ST. GEORGE, S.C.: South Carolina Episcopalians take fight to court

By Jeffrey Collins & Emery P. Dalesio
ASSOCIATED PRESS
http://news.yahoo.com/s
July 8, 2014

About 50 conservative Episcopal churches in South Carolina are in court this week, trying to keep their name, seal and $500 million in land and buildings after they broke away from the national denomination in a wide-ranging theological dispute.

The breakaway group, the Diocese of South Carolina, said it had to leave the national church not just because of the ordination of gays, but a series of decisions it says show national Episcopalians have lost their way in the teachings of Jesus and salvation.

The national church argues the split wasn't properly made, and it is fighting for the 20 or so churches in South Carolina staying under its umbrella.

Property disputes in the Episcopal Church and other Protestant churches have been going on for decades and end with varying results.

In March, the U.S. Supreme Court decided not to intervene in a dispute between the Episcopal Church and a conservative northern Virginia congregation that left the denomination in a rift over homosexuality and other issues. The court left in place a judge's decision siding with the national church, ending a seven-year fight over a church that traces its roots back to George Washington.

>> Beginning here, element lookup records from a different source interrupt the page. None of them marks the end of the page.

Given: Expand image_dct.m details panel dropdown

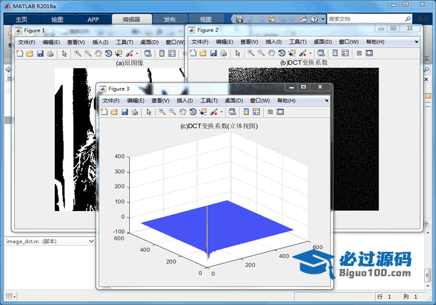Looking at the screenshot, I should tap(91, 241).
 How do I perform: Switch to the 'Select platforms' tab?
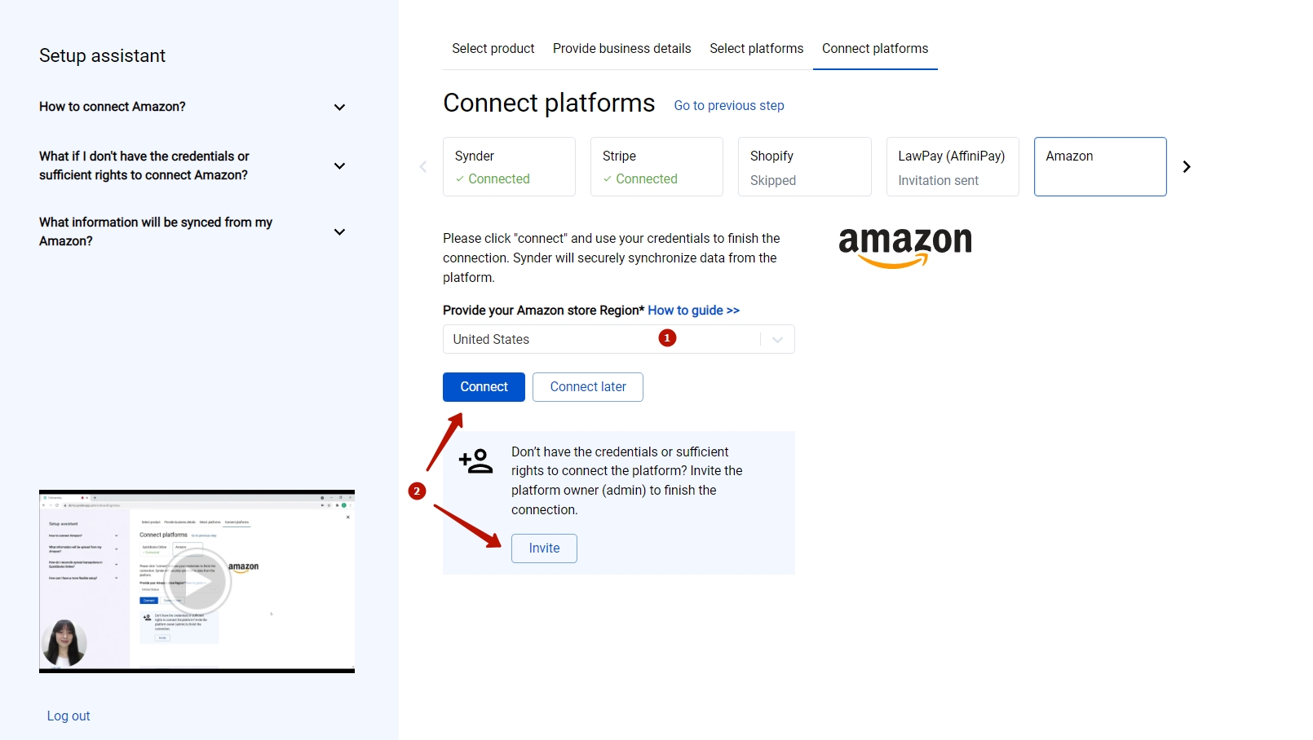coord(756,48)
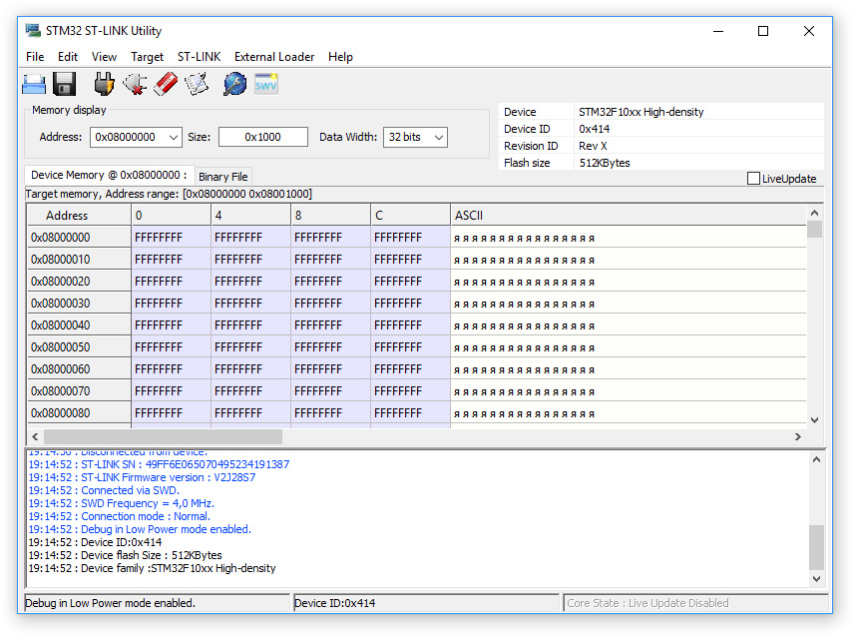This screenshot has height=636, width=854.
Task: Open the ST-LINK menu
Action: [x=199, y=57]
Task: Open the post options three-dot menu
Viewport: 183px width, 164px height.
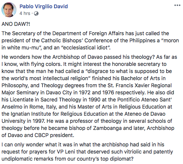Action: click(177, 5)
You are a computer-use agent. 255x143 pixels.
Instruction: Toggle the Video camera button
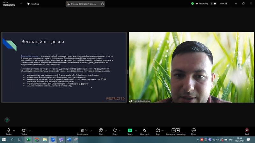[24, 131]
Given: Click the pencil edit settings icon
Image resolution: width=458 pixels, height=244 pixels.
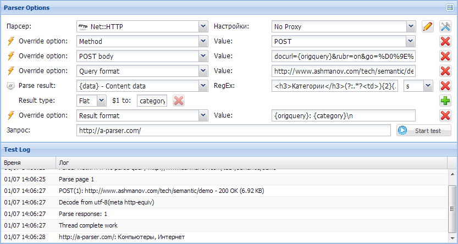Looking at the screenshot, I should click(x=428, y=26).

In Seattle on Monday, the Episcopal Diocese of Olympia and two Anglican churches that left in 2004 reached a settlement that made it possible for all parties to continue with their ministries. A ruling by the Texas Supreme Court siding with dozens of dissident congregations in the Fort Worth area was appealed last month to the nation's highest court.

In South Carolina, some of the church property in dispute dates to before the Revolutionary War, and it's located in prime real estate areas in Charleston and other coastal towns.

"At no point in our history has the national church contributed financially to the building or maintenance of any of our church buildings, facilities, or ministries," said the Rev. Ken Weldon, rector of St. John's Church in Florence.

The trial started Tuesday and is expected to last two weeks, focusing on the less holy issue of corporate law. On the first day, men in priest collars mingled with a number of lawyers in bow ties. Circuit Judge Diane Goodstein is hearing the case at the Dorchester County Courthouse along the coast. It's not clear when she may rule.

The first witness was a lawyer for the breakaway churches. He was questioned about the steps the Diocese of South Carolina took to split. Lawyers got him to point out salaries for church officials were paid for without help from the national church.

On cross examination, an attorney emphasized that breakaway church officials didn't start to act like a corporation until they wanted legal protection.

Before the split, the diocese in eastern South Carolina had 70 congregations with about 29,000 parishioners. It dates to the 1700s and is one of the originals that joined others to form the Episcopal Church.

The Episcopal Church, along with other Protestant denominations, had been losing members for decades before gay rights came dramatically to the forefront when Episcopalians elected their first openly gay bishop in 2003.

Perhaps furthering the fracture, the South Carolina churches that remained with the national Episcopalians announced Tuesday they had granted priests permission to bless the committed relationships of same-sex couples. The blessings aren't a marriage, since South Carolina law still bans gay marriage. The blessings also aren't required if an individual church or priest doesn't want to do it.

The secession by South Carolina Episcopalians is ironic, said Frank Kirkpatrick, a professor of religion at Trinity College in Hartford, Connecticut, and author of "The Episcopal Church in Crisis: How Sex, the Bible and Authority are Dividing the Faithful." While church leaders 150 years ago defended slavery on Biblical grounds, some of those breaking away from the national church body over homosexuality and marriage prefer to accept the authority of conservative African bishops rather than U.S. bishops who support the ordination of gays, he said.

"The arguments you hear about seceding from the Episcopal Church sound remarkably similar to the arguments you heard in 1860-61 from the secessionists in South Carolina who wanted to split away from the Union," Kirkpatrick said.